We planned to start with Google material design patterns and the style guide from marketing creative to quickly deliver basic building block components to allow product enhancements to move forward as soon as possible. We created these basic components with global requirements so they could be reused across all products, systems, and teams. We created and visuals and written documentation to outline the requirements, variations, states, and technical feasibility of each component. We also set up Figma libraries, design tokens, and patterns to provide easy-to-use components and templates for designers to quickly utilize to create mockups and prototypes.

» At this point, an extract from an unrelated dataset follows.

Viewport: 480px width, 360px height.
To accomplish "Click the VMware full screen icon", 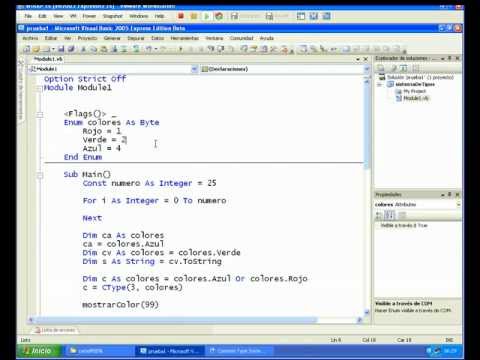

We also collaborated with engineering to mirror each Design System component with the equivalent code base so mockups and prototypes accurately reflected the technical feasibility in production, and products could be quickly moved from design to development. We experimented with processes in collaboration with engineering to create a solid, workable flow in a Jira Kanban board to support developer teams’ sprints with clear, specific component requests in tickets. We prioritized tickets weekly based on the most pressing business needs. We met regularly and stayed in constant communication with development teams for an effective, ongoing collaborative relationship as the Design System evolved.
My Role
As Senior Product Designer, I co-built the Design System from the ground up alongside another product designer. We also collaborated with Information Architects, Front- and Back-end Developers and Engineers, Creative Directors, Business Analysts, Content Authors, Business Stakeholders, and international teams. Alongside my UI/UX work on products, I built the most effective and scalable components to support each unique business need for each product request.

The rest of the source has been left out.